La protection et la promotion des droits des jeunes au Cameroun franchissent une nouvelle étape. Le 19 mars, la Commission des droits de l’homme du Cameroun (CDHC) et le ministère de la Jeunesse et de l’Éducation civique (Minjec) ont officialisé leur volonté commune en signant un mémorandum d’entente au sein du département ministériel.
Pour le Pr Mouangue Kobila, président de la CDHC, cet accord marque une avancée significative dans le renforcement des mécanismes de protection des jeunes. Il vise à traduire les normes internationales en initiatives concrètes, en s’appuyant sur une meilleure coordination entre les deux institutions. Cette démarche s’inscrit dans la volonté des pouvoirs publics de faire de la jeunesse une priorité stratégique, conformément aux orientations du président de la République, Paul Biya. Au Cameroun, les 15-45 ans représentent environ 37 % de la population, ce qui souligne l’urgence d’actions ciblées et efficaces.
Avant même la signature de ce partenariat, les deux structures collaboraient déjà sur plusieurs fronts. Le Minjec, grâce à sa proximité avec les jeunes, joue un rôle déterminant dans la promotion de l’éducation civique, de l’intégration nationale et de l’autonomisation. De son côté, la CDHC, en tant qu’institution nationale indépendante, œuvre à la promotion et à la protection des droits humains, tout en veillant à la prévention de la torture, notamment dans les lieux de privation de liberté.
L’institution traite régulièrement des requêtes impliquant des jeunes et effectue des visites de terrain afin de garantir le respect de leur dignité.

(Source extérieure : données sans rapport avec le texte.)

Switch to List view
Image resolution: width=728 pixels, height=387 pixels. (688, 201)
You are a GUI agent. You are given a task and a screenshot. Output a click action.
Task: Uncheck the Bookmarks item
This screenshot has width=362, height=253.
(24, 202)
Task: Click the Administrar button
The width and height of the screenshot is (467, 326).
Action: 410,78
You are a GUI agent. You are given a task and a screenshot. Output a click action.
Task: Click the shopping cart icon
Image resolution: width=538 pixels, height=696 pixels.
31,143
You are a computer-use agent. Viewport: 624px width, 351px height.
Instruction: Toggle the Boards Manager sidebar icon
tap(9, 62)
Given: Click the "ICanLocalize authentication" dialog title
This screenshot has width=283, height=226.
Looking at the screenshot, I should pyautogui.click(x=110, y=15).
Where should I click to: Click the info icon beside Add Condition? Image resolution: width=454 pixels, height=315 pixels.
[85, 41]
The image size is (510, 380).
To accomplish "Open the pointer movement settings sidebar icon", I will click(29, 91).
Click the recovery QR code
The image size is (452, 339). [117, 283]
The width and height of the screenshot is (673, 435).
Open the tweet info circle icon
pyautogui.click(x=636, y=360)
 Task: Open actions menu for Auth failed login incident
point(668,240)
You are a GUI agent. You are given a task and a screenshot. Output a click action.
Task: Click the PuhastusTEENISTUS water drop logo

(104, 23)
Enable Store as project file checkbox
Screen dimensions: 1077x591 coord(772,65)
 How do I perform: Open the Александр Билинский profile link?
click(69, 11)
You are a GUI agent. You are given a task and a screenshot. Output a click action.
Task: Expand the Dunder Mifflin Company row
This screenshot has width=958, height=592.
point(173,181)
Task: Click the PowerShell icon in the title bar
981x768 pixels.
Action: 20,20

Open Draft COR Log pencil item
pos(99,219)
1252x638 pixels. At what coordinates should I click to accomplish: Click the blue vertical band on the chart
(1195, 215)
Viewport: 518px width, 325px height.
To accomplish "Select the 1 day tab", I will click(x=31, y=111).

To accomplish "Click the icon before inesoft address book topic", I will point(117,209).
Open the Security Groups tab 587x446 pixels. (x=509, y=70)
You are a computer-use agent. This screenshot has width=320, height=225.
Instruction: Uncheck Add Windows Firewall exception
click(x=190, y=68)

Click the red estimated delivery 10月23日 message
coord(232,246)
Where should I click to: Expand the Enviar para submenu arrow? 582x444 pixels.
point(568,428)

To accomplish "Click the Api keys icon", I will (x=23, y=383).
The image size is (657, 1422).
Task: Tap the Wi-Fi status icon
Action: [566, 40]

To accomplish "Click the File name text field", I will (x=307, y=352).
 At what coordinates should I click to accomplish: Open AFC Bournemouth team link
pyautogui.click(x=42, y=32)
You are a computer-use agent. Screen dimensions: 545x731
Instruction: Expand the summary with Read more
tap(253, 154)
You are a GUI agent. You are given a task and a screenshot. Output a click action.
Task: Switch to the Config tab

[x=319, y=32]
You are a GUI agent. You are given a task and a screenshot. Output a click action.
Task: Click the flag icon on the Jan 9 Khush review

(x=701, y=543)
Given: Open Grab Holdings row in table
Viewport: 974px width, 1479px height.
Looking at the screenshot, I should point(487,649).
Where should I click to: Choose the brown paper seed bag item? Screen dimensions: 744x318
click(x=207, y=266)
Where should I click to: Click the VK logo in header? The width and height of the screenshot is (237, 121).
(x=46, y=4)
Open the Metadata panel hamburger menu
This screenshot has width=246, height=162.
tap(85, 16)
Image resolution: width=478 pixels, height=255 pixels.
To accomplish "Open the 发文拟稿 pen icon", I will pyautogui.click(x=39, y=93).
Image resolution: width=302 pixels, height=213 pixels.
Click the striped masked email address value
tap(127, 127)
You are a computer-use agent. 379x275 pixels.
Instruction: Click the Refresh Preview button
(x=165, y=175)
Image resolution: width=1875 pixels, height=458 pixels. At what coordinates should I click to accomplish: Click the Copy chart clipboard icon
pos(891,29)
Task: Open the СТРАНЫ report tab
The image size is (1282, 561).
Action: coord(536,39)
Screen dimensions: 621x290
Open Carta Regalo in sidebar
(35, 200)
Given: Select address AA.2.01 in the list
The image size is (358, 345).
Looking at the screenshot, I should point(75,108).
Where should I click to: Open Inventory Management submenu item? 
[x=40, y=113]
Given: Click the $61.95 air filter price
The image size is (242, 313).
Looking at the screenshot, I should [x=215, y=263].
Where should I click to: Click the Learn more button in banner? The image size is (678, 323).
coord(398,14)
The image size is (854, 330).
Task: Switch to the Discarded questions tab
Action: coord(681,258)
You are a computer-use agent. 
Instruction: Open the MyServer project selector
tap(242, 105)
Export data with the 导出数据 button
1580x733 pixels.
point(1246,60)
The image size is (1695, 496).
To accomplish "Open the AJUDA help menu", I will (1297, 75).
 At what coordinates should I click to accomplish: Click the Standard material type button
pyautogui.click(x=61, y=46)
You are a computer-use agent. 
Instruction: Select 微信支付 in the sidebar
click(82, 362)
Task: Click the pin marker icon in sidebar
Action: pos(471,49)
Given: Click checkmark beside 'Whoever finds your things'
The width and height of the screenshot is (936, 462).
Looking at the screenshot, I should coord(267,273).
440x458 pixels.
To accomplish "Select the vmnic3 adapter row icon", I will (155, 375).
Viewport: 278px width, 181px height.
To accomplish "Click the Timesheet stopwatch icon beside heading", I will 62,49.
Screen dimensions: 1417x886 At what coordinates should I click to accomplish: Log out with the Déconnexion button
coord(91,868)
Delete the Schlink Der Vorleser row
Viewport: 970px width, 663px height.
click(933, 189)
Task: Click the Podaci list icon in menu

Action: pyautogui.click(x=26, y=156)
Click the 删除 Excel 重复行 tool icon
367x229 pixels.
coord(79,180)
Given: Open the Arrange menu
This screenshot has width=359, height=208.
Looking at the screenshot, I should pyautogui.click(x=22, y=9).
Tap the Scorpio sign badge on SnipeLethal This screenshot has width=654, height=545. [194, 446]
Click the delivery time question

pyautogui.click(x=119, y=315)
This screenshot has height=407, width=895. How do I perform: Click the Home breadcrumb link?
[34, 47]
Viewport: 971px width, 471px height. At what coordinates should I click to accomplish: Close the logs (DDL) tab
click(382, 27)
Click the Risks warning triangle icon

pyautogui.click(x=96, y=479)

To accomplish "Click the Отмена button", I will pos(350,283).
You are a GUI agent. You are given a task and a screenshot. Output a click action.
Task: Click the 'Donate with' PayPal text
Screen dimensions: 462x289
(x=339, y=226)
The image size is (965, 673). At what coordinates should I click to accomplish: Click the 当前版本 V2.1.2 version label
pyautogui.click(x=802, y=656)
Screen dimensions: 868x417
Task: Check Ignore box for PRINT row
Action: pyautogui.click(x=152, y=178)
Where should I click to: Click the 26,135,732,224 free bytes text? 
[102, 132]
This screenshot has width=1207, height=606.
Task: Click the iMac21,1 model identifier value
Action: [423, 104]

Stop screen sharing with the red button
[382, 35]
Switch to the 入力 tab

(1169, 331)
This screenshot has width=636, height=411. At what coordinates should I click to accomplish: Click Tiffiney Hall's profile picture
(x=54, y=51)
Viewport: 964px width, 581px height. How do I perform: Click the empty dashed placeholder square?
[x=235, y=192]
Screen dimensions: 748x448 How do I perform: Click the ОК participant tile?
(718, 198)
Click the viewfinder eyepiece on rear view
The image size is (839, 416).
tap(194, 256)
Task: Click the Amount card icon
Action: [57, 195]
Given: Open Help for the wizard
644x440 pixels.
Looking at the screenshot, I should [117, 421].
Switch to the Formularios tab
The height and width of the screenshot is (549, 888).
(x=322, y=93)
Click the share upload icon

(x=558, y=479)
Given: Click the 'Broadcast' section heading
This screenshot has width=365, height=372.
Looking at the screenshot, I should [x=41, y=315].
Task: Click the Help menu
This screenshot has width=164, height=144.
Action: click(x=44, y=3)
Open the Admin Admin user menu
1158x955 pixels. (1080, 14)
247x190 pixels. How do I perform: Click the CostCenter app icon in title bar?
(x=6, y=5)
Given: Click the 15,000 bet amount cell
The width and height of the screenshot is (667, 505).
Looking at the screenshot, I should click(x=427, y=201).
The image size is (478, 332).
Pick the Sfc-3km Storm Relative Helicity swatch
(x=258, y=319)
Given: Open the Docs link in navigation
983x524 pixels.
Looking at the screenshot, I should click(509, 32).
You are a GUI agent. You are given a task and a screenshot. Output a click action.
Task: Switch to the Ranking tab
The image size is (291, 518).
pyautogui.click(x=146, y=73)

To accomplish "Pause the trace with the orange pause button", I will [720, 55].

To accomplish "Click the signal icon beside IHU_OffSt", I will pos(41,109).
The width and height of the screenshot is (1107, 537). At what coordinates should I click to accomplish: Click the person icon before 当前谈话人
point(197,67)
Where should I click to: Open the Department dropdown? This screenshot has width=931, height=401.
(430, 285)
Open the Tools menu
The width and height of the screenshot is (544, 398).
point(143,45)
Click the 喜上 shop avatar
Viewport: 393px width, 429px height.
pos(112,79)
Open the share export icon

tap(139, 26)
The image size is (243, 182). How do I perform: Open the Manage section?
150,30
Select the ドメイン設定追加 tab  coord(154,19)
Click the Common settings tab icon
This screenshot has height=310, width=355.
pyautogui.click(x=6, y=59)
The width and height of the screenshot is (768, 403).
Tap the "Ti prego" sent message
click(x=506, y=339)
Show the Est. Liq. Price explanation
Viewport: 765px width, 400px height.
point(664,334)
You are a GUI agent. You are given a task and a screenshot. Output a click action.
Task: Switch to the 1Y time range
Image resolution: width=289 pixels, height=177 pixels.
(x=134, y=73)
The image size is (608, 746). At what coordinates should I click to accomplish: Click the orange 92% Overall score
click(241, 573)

Elle a également mis en place un point focal dédié à la jeunesse et intensifié les campagnes de sensibilisation dans les milieux scolaires et universitaires. Ces initiatives visent à prévenir les violences, la consommation de stupéfiants, les discriminations ainsi que les discours haineux. À ce jour, 696 clubs des droits de l’homme ont été créés dans les établissements éducatifs à travers le pays.
Par ailleurs, la CDHC participe activement aux grandes rencontres nationales et internationales consacrées à la jeunesse et aux droits humains. Elle s’est notamment illustrée lors de la conférence internationale sur l’écocitoyenneté en 2024 et à la 60e session du Conseil des droits de l’homme, où la contribution des jeunes à la consolidation de la paix a été mise en avant.
Le Minjec, dirigé par Mounouna Foutsou, a pour sa part impliqué la Commission dans plusieurs initiatives majeures, telles que la célébration de la Journée internationale de la paix, le Forum national de la jeunesse ou encore la foire du village de la jeunesse.
Avec ce mémorandum d’entente, les deux institutions entendent désormais mutualiser leurs ressources et harmoniser leurs actions. L’objectif est clair : mieux répondre aux défis auxquels fait face la jeunesse camerounaise et renforcer son rôle dans le développement et la consolidation de la paix.